EXCERPTED TEXT:
Africa’s Leverage Lies in Strategic Indispensability, Not Replication
Africa’s strategic advantage in the AI economy does not lie in replicating hyperscale cloud infrastructure or in rebuilding the full technology stack. It lies in chokepoints that global systems already depend on: critical minerals essential to chips and batteries, rapidly expanding populations generating non-synthetic data, pockets of surplus energy suitable for compute, and control over key submarine cable routes linking Europe, Africa, and the Middle East.
The constraint is market structure, not geology. For many technology-critical minerals, prices are not set on deep, transparent exchanges like those for oil or copper. They are set through bilateral contracts tied to assessments produced outside the continent, often tied to processing hubs in China or trading centers in London. African producers, therefore, sell into markets where price discovery, contract standards, and market intelligence are largely external. The result is information asymmetry, not scarcity.
This is why mineral leverage so often appears as blunt export restrictions rather than durable influence. Supply disruptions can move markets temporarily, but without shared pricing infrastructure, they do little to shift bargaining power over processing, downstream integration, or long-term investment. Control over extraction does not translate into control over value.
History offers a more practical model. In the late nineteenth century, U.S. agricultural producers faced similar coordination problems. The solution was not OPEC-style cartelization but market infrastructure—commodity exchanges that standardized contracts and pricing, reducing information asymmetry without requiring centralized control.
Africa lacks an equivalent mechanism for critical minerals. No African exchange plays a meaningful role in global price discovery for cobalt, lithium, or rare earths. A regional minerals exchange, anchored in a politically stable, mineral-producing economy, would not eliminate dependence on global buyers. But it would anchor pricing closer to production, improve transparency, support preferential intra-African trade, and give producers clearer leverage across the mineral-to-chip supply chain—without the fragility of OPEC-style cartels.
Energy and Compute: The Hidden Constraint
If minerals are Africa’s upstream leverage, energy is its binding constraint. This explains why the continent hosts just 223 data center facilities across 38 countries—a tiny fraction of global capacity. Where electricity is unreliable, compute becomes expensive, carbon-intensive, or both.
Digital Futures Symposium participants get a firsthand look at energy infrastructure at the Center for High Performance Computing in Cape Town, South Africa.
Source: Planetary Politics team.
Nigeria’s electrical grid has never exceeded roughly six gigawatts of generation capacity for a population of more than 200 million. South Africa, by contrast, operates a system closer to 48 gigawatts for fewer than 65 million people. Nigeria’s 17 data centers collectively require 137 megawatts but must run largely on diesel generators, driving up costs and emissions. The power grid provides just four hours of electricity per day on average, forcing operators into expensive backup systems. In regions facing drought, water scarcity compounds the challenge of cooling systems efficiently.
These disparities explain Africa’s small data center footprin. Investment may triple to $3 billion by 2030, but growth magnifies rather than solves the energy constraint. Power is not an adjacent issue to digital autonomy—it is the limiting factor.

DATASET EXTRACT:

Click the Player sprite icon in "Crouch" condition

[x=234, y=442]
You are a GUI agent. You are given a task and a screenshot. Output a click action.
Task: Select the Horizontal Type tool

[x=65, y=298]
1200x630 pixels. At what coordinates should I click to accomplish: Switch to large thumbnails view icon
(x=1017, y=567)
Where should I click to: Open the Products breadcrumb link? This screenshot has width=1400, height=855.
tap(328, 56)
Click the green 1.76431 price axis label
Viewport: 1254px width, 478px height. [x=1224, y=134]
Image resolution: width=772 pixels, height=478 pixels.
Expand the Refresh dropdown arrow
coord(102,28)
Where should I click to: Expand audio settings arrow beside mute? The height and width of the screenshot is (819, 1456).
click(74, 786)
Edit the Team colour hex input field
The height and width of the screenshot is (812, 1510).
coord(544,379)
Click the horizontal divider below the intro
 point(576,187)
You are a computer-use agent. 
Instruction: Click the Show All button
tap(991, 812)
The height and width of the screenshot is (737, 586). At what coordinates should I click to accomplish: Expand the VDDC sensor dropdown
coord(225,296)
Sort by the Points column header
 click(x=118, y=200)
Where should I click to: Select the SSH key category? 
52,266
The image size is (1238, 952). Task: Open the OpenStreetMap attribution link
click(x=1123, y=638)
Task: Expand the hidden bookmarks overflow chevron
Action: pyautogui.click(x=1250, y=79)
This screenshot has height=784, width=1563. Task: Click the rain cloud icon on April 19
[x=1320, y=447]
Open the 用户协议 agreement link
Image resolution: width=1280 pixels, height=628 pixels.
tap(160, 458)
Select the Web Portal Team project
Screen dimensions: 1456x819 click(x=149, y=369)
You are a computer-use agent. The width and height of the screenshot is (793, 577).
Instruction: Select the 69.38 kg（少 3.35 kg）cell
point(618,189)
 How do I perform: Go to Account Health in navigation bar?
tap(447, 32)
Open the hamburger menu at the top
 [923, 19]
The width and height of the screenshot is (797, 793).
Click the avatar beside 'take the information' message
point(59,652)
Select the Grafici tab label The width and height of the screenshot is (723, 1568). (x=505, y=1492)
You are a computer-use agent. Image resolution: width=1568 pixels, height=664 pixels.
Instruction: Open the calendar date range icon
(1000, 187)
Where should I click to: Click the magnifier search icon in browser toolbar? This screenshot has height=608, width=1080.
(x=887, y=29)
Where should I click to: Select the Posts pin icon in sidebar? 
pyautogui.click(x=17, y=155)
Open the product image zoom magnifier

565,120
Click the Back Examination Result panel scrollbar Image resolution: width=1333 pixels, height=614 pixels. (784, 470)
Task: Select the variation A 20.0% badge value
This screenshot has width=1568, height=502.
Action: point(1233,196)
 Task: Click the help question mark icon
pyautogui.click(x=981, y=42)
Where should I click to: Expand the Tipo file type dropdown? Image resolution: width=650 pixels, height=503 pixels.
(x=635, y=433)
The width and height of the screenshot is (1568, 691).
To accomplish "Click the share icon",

YOUR INSTRUCTIONS: Please retype the passage from the text on Africa's leverage in the AI economy, starting at "Africa’s Leverage Lies" and ending at "the Middle East.".

SOLUTION FOR THIS EXERCISE:
Africa’s Leverage Lies in Strategic Indispensability, Not Replication
Africa’s strategic advantage in the AI economy does not lie in replicating hyperscale cloud infrastructure or in rebuilding the full technology stack. It lies in chokepoints that global systems already depend on: critical minerals essential to chips and batteries, rapidly expanding populations generating non-synthetic data, pockets of surplus energy suitable for compute, and control over key submarine cable routes linking Europe, Africa, and the Middle East.